In an event like this, people have different goals, meaning that sometimes, by-the-book strategy might not be the ideal choice.

For some of the thousands of people who qualified for this event for substantially less than the $10,000 buy-in, the thought of busting out on the bubble might be more than they can handle. Players drop at a rapid pace throughout the day and, for one of these qualifiers sitting on a less-than-average stack, it might be worth their while to hang tight.

There's No Shame in Playing to Make the Money

For some people $35,000 can be life-changing money. If that is the case, there should be no shame in playing a little timidly around the bubble.
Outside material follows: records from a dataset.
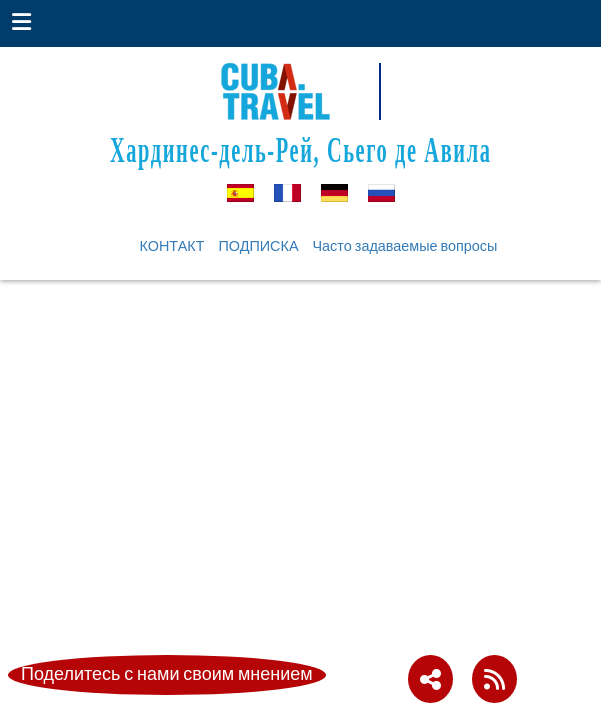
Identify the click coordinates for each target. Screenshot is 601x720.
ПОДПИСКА (258, 246)
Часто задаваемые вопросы (405, 246)
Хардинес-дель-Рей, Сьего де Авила (301, 149)
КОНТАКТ (172, 246)
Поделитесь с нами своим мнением (167, 674)
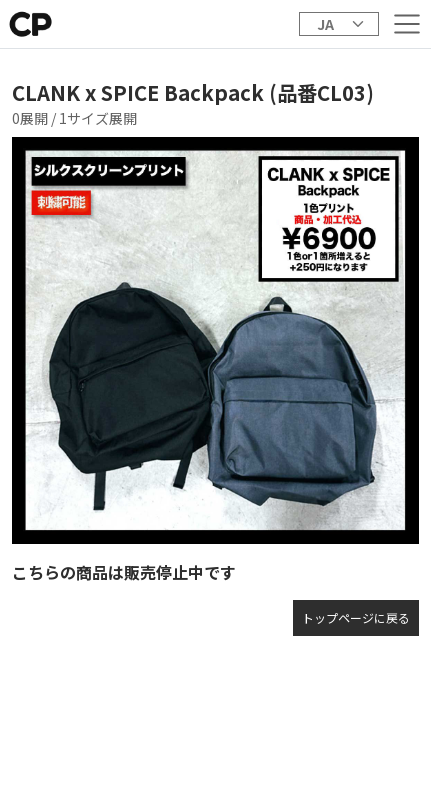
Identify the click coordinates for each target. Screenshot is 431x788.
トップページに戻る (356, 617)
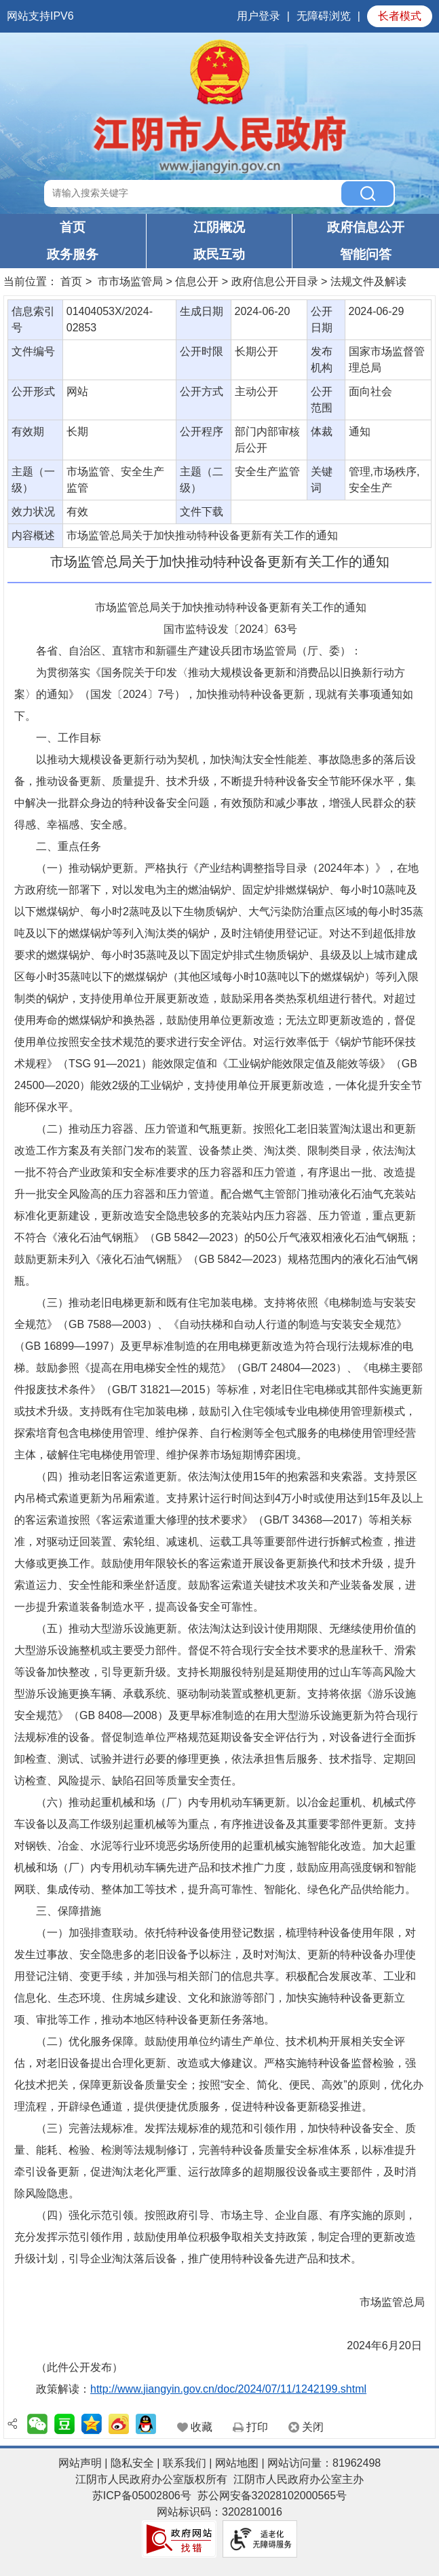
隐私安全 (132, 2463)
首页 (72, 227)
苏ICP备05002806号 (141, 2495)
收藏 (201, 2427)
Obviously this isn't the best way to amass a huge stack by bullying the other tight players but, at the end of the day, a player can still cruise into the money and then gamble their way up to a big stack anyway.

While this strategy will be good for some, it's not optimal, especially if you have chips. If you have an average to above-average stack, the bubble is go time. Against the right opponents with the right stack sizes, the bubble can be a good time to build yourself a stack.

One of the key issues when attempting to build a bigger stack during the bubble period is to choose your opponents wisely. Perhaps the player who is in the big blind when you're on the button isn't so interested in playing tight, but the player on your right is. It's OK to attempt to steal that big blind from under the gun, provided the rest of your table isn't too out of line.

Most of the table is likely to give you respect because you're raising under the gun - combined with the fact that it's the bubble and anybody in early position needs to be worried about players behind them. If you can make it all the way to the button without getting played back at, there is a good chance you'll pick up the blinds and antes.

Let's switch positions and play from the button. It's all about stack sizes now. If you're up against a reasonable opponent who has an average stack and they raise from late position pre-flop, you might have found a good spot to go ahead and reraise. The key here is that your opponent cannot be a lunatic and they must have enough left over to fold and still think they have a workable stack.

Even if they don't put you on much, they might be nervous to gamble for all the marbles after having invested so much time in the tournament. Try to stay away from people who are too short-stacked. They will likely always be more inclined to call or play back at you then the medium stacks who have more breathing room.

If you find yourself at a table that has completely turned into a bunch of boulders during the bubble period, feel free to go nuts. You can raise a large percentage of the time (over 50%) with a very wide range of hands because you're forcing the other players to pick up hand.

At that rocky a table, your steal attempts will work more than enough of the time to cover the times you get played back at. Just remember to keep an eye on your position; the later your position, the better your odds of picking up the blinds uncontested. This kind of table is the ideal one during the bubble.

Not getting too far past the bubble in tournaments? Try to loosen up when approaching it. You might find that once it bursts you'll have many more chips than you're used to having, and that can put you in a position to gamble a little bit when the danger passes and people start splashing around again.